Hybridization with Oligonucleotide Probes
1. Prepare Hyb solution. Plan for 0.2 ml/cm2. For mini-blot, try 10 mls. For larger blot, try 20
mls. Use tightly sealed plastic tray. Combine ingredients in the order listed.
Final Composition Northern To add
5X SSC 2.5 ml 20X SSC
ddH2O 6.8 ml ddH2O
2.5X Denhardt's 0.5 ml 50X Denhardt's
0.05% NaPPi 0.1 ml 5% NaPPi
0.1 mg/ml yeast tRNA 0.1 ml 10 mg/ml yeast tRNA
2. Northern: For glyoxal gels, incubate membrane in 20 mM Tris, pH 8 for 5 minutes at 65°C. Float
membrane in 5X SSC and submerge for 2 minutes to wet.
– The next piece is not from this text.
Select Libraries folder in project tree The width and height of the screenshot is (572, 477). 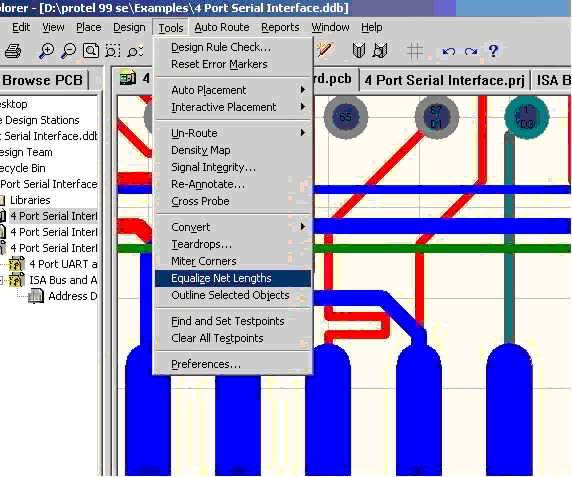pyautogui.click(x=30, y=200)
3. Place blot in HYB solution in sealable tray. Prehybridize at 37°C for 1 hour.
4. Remove 1 ml of HYB solution from tray, mix with labeled oligonucleotide probe, add back to tray.
5. Incubate overnight at 37°C.
6. Transfer filter to fresh tray containing 5X SSC/0.05% NaPPi at RT.
7. Gently agitate for 5 minutes at RT. Repeat wash twice more for 5 minutes each.
· Note for steps 7-9: Do not wash for longer than 5 minutes at each step. Short hybrids are not
very stable. Long wash times will reduce signal intensity.